En Ik zal hem een witte steen geven. In de oudheid gaven rechters aan iemand die zij onschuldig bevonden een witte steen als bewijs van onschuld. De Here zal hen die overwinnen als zonder zonde beoordelen, omdat zij gereinigd zijn door het bloed van het Lam. Zij worden vrijgesproken van het oordeel en ontvangen nieuw leven. Ook verwijst de witte steen naar het priesterschap. Zoals Aäron een gouden met plaat met inscriptie droeg (Exod. 28:36), zo zullen ook de gelovigen uit Israël een witte steen met inscriptie dragen.

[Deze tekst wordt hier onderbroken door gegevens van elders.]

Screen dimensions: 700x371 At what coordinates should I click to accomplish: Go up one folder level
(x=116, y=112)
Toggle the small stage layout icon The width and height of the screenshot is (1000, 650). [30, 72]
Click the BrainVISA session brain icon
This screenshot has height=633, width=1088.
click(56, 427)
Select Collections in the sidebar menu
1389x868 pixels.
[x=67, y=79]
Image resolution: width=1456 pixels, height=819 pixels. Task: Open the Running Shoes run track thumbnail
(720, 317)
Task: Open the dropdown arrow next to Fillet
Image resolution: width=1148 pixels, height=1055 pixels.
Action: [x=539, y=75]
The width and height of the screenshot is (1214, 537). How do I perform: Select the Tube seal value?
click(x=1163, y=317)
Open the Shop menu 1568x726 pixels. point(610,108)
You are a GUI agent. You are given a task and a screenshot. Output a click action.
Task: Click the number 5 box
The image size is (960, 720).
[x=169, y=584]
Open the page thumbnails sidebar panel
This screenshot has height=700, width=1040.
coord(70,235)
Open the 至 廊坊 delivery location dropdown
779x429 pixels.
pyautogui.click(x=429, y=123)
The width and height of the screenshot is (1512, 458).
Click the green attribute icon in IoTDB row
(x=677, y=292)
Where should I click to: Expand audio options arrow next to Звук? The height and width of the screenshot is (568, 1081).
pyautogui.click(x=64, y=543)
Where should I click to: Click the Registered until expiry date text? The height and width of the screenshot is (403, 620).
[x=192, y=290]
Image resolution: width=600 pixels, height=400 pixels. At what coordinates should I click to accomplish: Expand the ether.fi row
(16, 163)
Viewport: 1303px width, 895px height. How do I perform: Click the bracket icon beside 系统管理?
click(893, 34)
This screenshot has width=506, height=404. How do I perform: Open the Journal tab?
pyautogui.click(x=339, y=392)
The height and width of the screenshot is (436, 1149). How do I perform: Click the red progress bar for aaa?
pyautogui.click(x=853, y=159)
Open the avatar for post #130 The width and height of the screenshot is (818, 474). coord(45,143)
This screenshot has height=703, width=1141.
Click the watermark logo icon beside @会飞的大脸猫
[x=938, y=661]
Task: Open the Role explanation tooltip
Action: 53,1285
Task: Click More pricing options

Op de steen een nieuwe naam geschreven die niemand kent dan hij die hem ontvangt. De naam is in Gods Woord de uitdrukking van het wezen. De nieuwe naam is dus het teken van nieuw leven. Het oude en zondige heeft plaats gemaakt voor het nieuwe en reine. De ongerechtigheid zal vergeven zijn en aan de zonde zal niet meer gedacht worden (Jer. 31:34). Dit gebeuren zal de vervulling zijn van Jesaja 62:2 : “en men zal u noemen met een nieuwe naam, die de mond des Heren zal bepalen.” Ook Jesaja 65:15 spreekt hier over: “maar zijn knechten zal Hij met een andere naam noemen.” Met deze nieuwe naam zullen de gelovigen uit Israël zich onderscheiden van de rest van de volken. Zij die het Beest volgen zullen zijn teken en naam dragen. Zij die Christus volgen zullen evenals Hij een naam dragen die niemand kent: “Hij heeft een geschreven naam, die niemand kent dan Hijzelf.” Dat de naam alleen bekend is bij degene die deze ontvangt, duidt er op dat de ontvangers van deze naam tot een andere sfeer zijn toegetreden. In deze nieuwe positie zullen zij door de in zonde gevallen wereld niet meer gekend worden. Zij zijn in nieuwheid van leven het Koninkrijk binnengegaan.
Slotsom
De brief aan Pergamum is een vermanende brief aan een gemeente waar het aan geloof niet ontbreekt, maar waar te veel tolerantie is voor verkeerde leringen en invloeden van buitenaf. Christus openbaart Zich als Degene Die het scherpe tweesnijdende zwaard heeft. Zijn oordeel wacht hen die vasthouden aan de leer van Bileam en de leer van de Nikolaïten. Er is er echter een belofte voor hen die zich bekeren. Zij ontvangen het verborgen manna en worden vrijgesproken van het oordeel. Zij krijgen als teken van hun onschuld een witte steen met een nieuwe naam die het nieuwe leven symboliseert.